Next, add the sugar and the liquid ingredients (fish sauce and soy sauce) and combine until the sugar has dissolved.(You can also do this in a food processor or blender if you don’t have a mortar and pestle).
Add your chicken thighs to a container or a large zip-lock bag. Pour your marinade over the chicken and marinate for 2 hours or over night, in the fridge.
Prepare your charcoal grill: heat the coals. Once heated, move the coals to one side of the grill, so there is a ‘cool’ side of the grill (this is known as indirect heat). This will be the side we cook the chicken on. (see notes about using a conventional grill below).
Place the chicken thighs over indirect heat and cook, flipping occasionally until the chicken reaches an internal temperature of 155°f. This can take up to 30 minutes or more, cooking low and slow.
When the chicken has reached 155°, move it over the coals (direct heat) to crisp the skin, on all sides. Before you remove the chicken from the grill entirely, make sure that it has reached an internal temperature of 165°f.
Remove the chicken and wrap in tin foil for 5-10 minutes before serving, to seal in the juices.
For the Sauce:
While the chicken is resting, combine all of the nahm jim jeow ingredients in a bowl or a food processor and mix until well combined.
Serve the chicken with a side of the dipping sauce, or pour the sauce directly on top.
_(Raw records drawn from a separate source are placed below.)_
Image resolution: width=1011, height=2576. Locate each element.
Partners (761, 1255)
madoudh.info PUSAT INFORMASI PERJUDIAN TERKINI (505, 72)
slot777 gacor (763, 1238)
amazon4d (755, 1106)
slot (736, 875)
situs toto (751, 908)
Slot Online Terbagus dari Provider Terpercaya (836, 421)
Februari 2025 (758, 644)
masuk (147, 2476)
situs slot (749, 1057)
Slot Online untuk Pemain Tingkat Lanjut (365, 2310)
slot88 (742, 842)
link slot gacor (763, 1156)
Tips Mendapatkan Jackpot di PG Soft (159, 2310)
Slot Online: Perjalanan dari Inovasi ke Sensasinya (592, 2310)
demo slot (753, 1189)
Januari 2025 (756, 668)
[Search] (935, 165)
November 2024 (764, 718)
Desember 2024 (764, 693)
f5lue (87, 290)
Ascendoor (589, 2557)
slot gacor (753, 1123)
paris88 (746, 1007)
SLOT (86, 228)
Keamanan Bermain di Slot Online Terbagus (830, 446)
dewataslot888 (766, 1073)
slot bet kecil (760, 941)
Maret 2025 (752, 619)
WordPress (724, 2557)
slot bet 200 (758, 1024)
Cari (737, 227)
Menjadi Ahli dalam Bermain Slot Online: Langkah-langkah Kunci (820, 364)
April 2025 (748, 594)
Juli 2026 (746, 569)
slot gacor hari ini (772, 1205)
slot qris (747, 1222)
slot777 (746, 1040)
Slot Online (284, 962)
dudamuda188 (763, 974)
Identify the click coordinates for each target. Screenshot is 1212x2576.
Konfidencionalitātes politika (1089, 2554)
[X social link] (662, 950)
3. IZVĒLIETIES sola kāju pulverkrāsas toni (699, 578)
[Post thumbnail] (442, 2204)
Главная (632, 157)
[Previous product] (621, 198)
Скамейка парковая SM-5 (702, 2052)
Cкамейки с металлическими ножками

Serve with a side of rice and enjoy.
Recipe Note
Note: This dish is traditionally cooked low and slow over a charcoal grill. However, you can easily use a regular grill too. Preheat the grill to a medium-high heat (450°F) leaving one side unlit. Grill the chicken thighs for 3-5 minutes on each side, over the direct heat, until the skin is crisp and golden. Move the thighs to the unlit side (indirect heat) of the grill, close the grill and cook until the chicken has reached an internal temperature of 165°F. Remove from the grill and wrap in foil, resting for 5-10 minutes before serving.